#### [Task details]
Beginning with the top line of the listing below, give again every line up to and including the line with "Task: Click the Employability"; pictures do not belong in the copy.
══════════════════════════════
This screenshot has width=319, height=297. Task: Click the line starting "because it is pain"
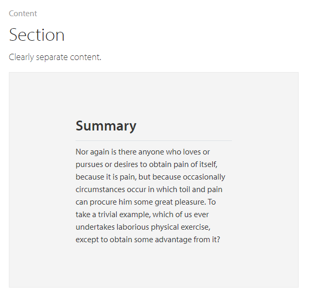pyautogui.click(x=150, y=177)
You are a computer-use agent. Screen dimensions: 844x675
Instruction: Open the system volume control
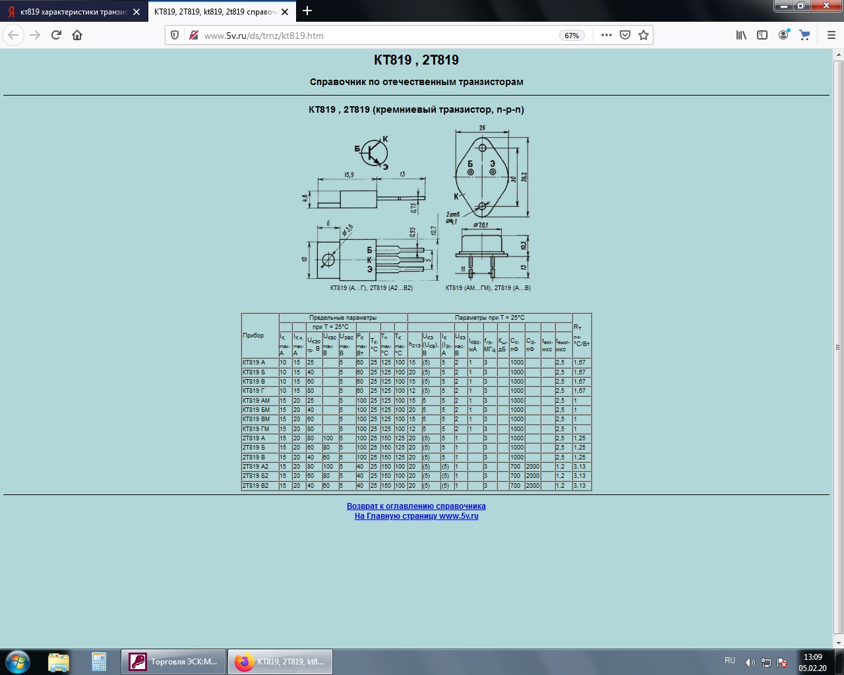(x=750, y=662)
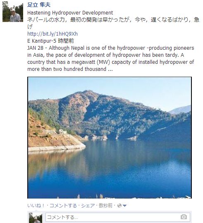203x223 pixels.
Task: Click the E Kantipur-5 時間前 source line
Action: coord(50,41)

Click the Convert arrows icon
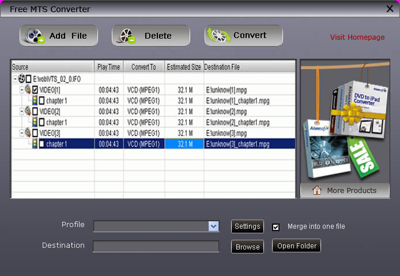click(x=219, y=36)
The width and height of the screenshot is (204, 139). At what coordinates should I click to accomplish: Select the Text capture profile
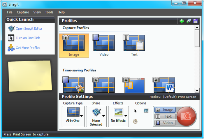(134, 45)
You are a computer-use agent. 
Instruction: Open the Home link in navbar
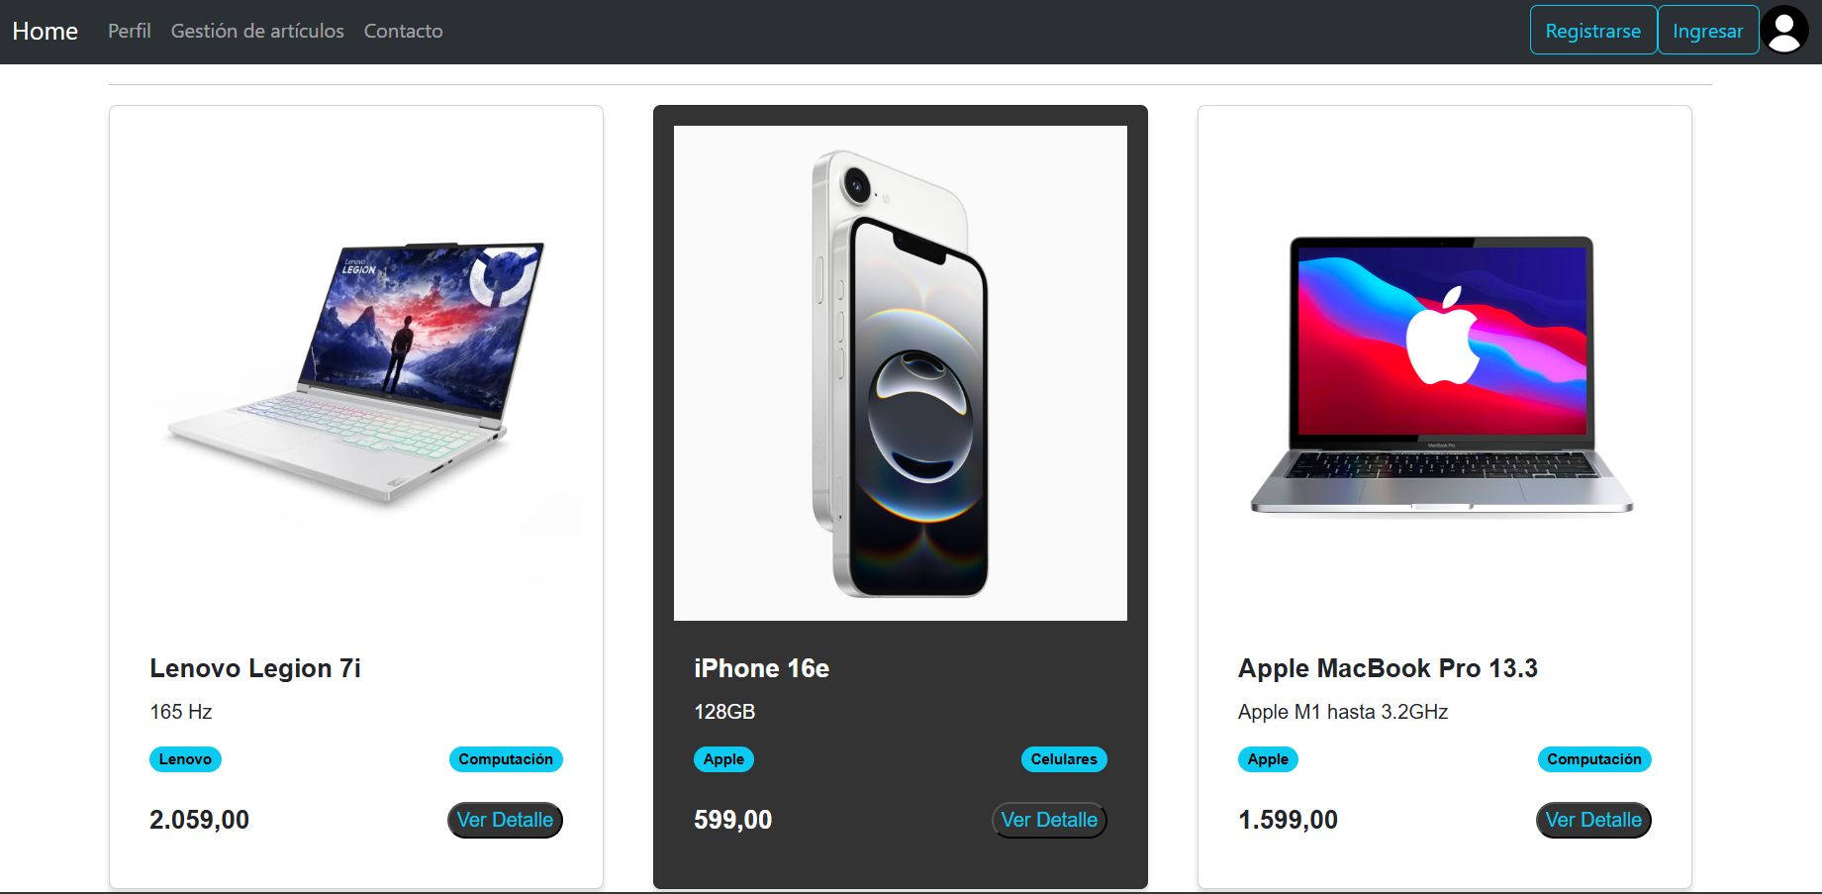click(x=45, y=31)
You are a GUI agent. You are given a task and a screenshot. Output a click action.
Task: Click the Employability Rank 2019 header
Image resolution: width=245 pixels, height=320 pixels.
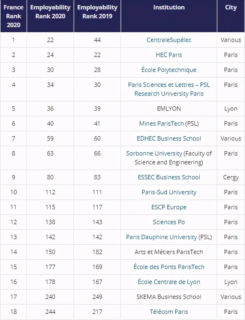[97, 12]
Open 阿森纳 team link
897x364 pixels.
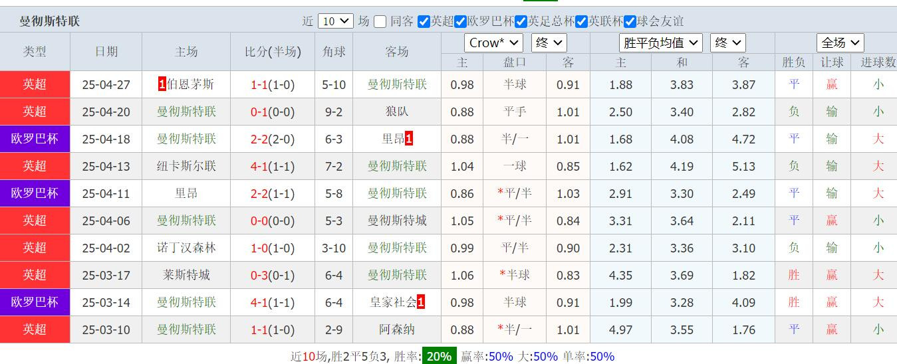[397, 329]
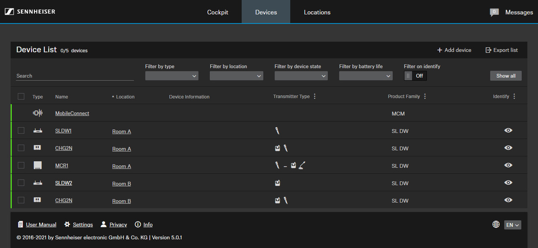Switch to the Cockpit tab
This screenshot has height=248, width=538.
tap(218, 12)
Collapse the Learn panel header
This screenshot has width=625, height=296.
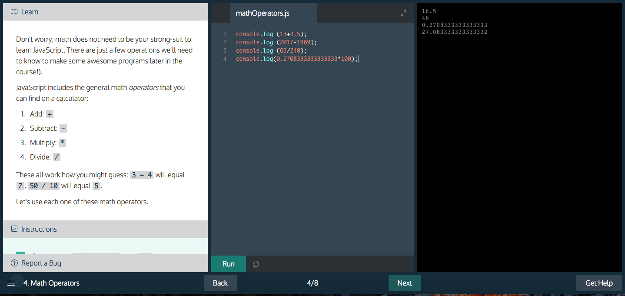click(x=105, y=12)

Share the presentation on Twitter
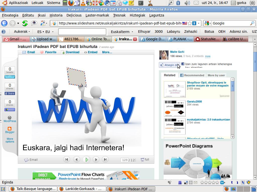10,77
══════════════════════════════
#### [Task solution]
This screenshot has width=319, height=297. Task: Click the line starting "because it is pain"
pyautogui.click(x=150, y=177)
You are a computer-use agent. Screen dimensions: 844x675
Instruction: Open the system volume control
(x=750, y=662)
203x223 pixels.
Task: Click the E Kantipur-5 時間前 source line
Action: coord(50,41)

Click the Convert arrows icon
click(x=219, y=36)
The width and height of the screenshot is (204, 139). At what coordinates should I click to accomplish: Select the Text capture profile
(134, 45)
You are a computer-use agent. 
Instruction: Open the Home link in navbar
click(x=45, y=31)
You are a GUI agent. You are given a task and a screenshot. Output a click action.
Task: Click the Employability Rank 2019 header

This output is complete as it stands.